**Work to complete:** Rewrite the passage of the 15-gallon tank thread between "Hmm with that" and "carpet for most.", inclusive, swapping "Dwarf Anubias" for "Anubias nana".

**Source text:**
# New 15 Gallon - Help Needed



## xjasminex (Jul 26, 2011)

If its a 15 tall, you should look into a riparium! They are cool!


----------



## neodoxa (Apr 18, 2010)

It's not a 15H. :-/ Just a 15 regular.


----------



## xjasminex (Jul 26, 2011)

Alright, well it's manageable! What kind of fish would you like to keep?


----------



## Abscent (Feb 4, 2012)

Hmm with that amount of light i would personally stick with low light plants, Dwarf Anubias would do wonderful, frogbits as a floater, then you have your java moss or java fern, marimo balls would be great addition. All can be grown without a C02 setup and low maintenance.. i suggest just using the low light plant posting on this part of the forum and it should be a great start. You might be able to get away with mirco swords if running a DIY yeast c02 could make a great foreground/midground carpet.. hope this helps a little

http://www.plantedtank.net/forums/low-tech-forum/56042-excellent-list-low-light-plants.html


----------



## xjasminex (Jul 26, 2011)

You could do vals, they get tall but can be trimmed with scissors and take no time at all to do, plus they come in varying sizes. Also marselia minuta is very cool to me, but i hear its hard to carpet for most.


----------



## Abscent (Feb 4, 2012)

**Material shown:**
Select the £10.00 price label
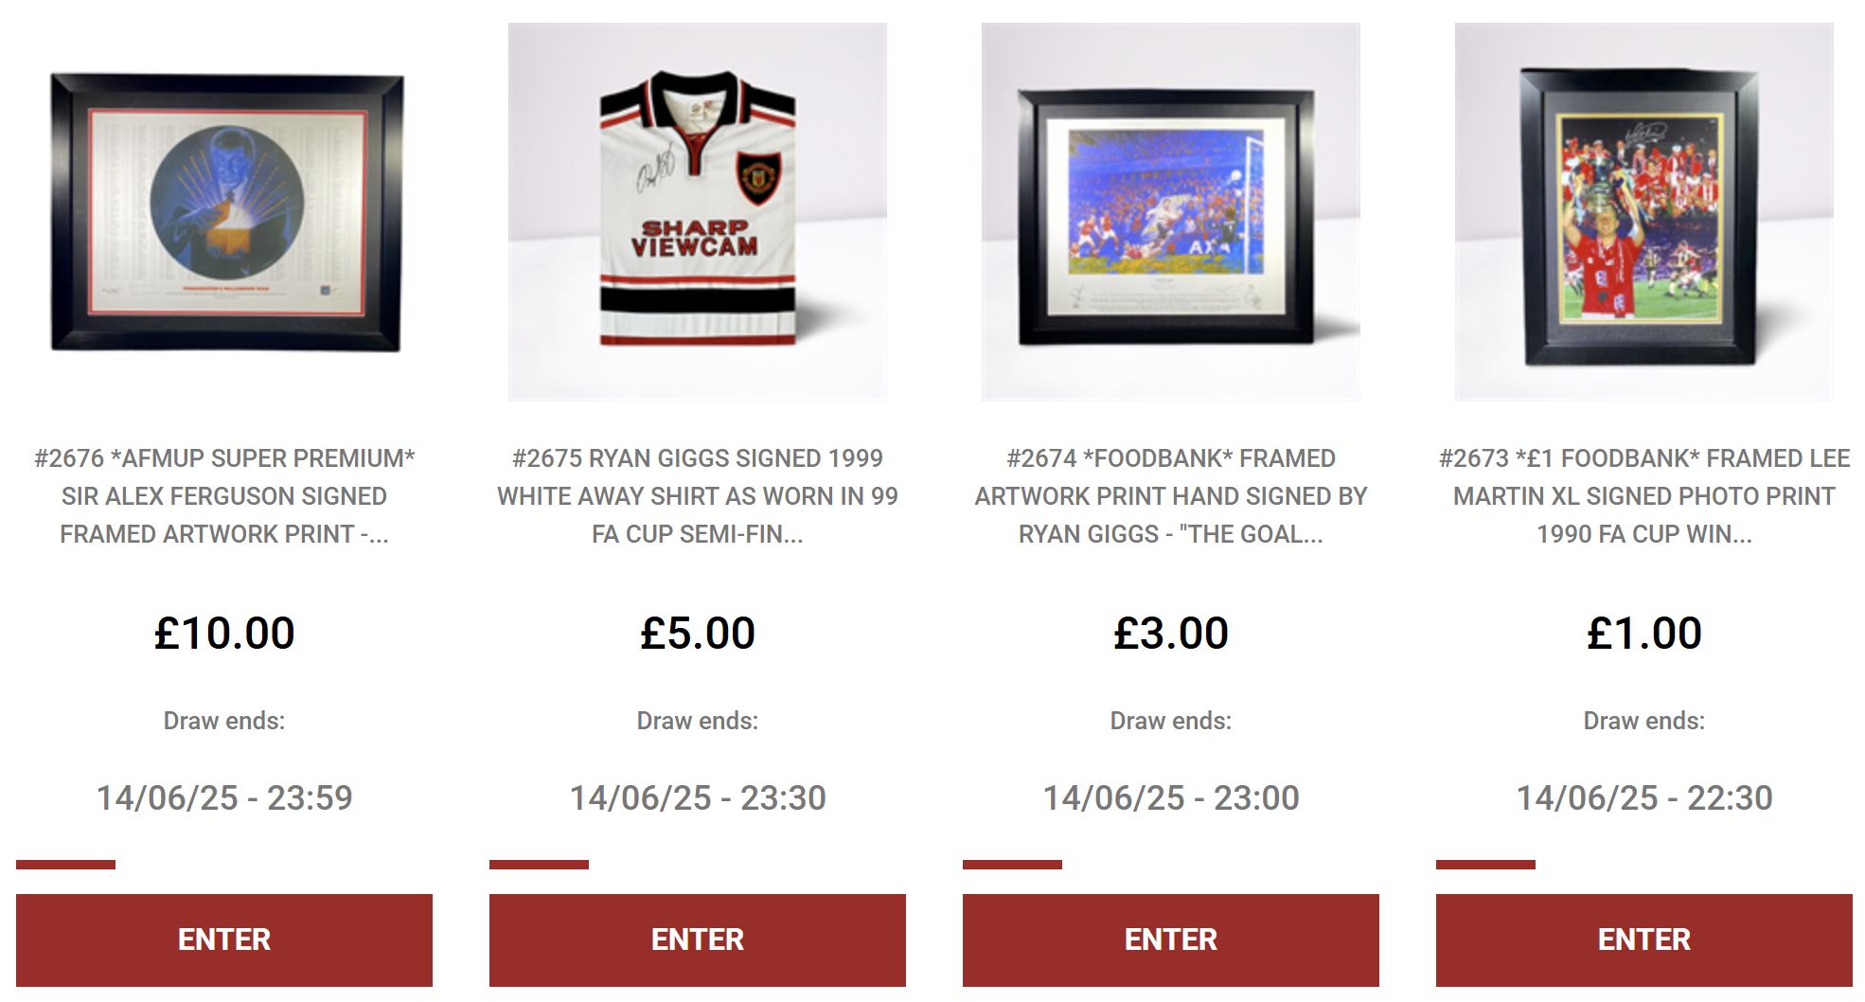1865x1002 pixels. point(224,633)
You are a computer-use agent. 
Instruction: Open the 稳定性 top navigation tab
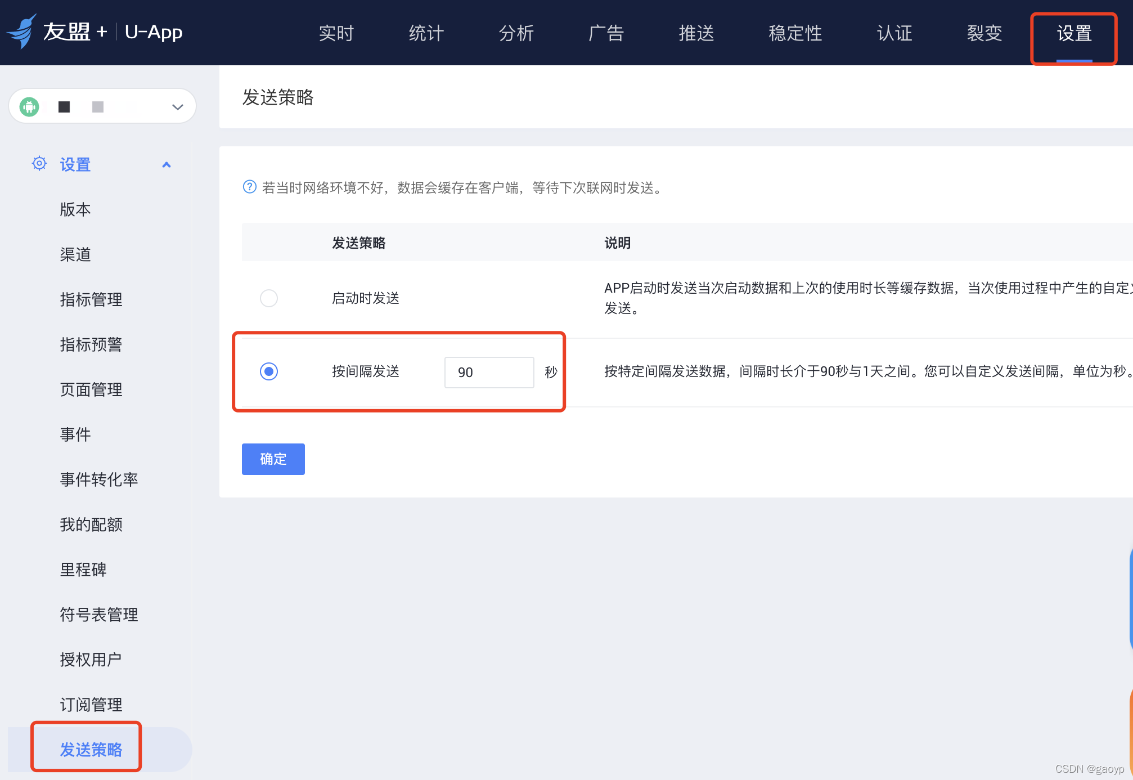(x=795, y=33)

**Final answer:**
Hmm with that amount of light i would personally stick with low light plants, Anubias nana would do wonderful, frogbits as a floater, then you have your java moss or java fern, marimo balls would be great addition. All can be grown without a C02 setup and low maintenance.. i suggest just using the low light plant posting on this part of the forum and it should be a great start. You might be able to get away with mirco swords if running a DIY yeast c02 could make a great foreground/midground carpet.. hope this helps a little

http://www.plantedtank.net/forums/low-tech-forum/56042-excellent-list-low-light-plants.html


----------



## xjasminex (Jul 26, 2011)

You could do vals, they get tall but can be trimmed with scissors and take no time at all to do, plus they come in varying sizes. Also marselia minuta is very cool to me, but i hear its hard to carpet for most.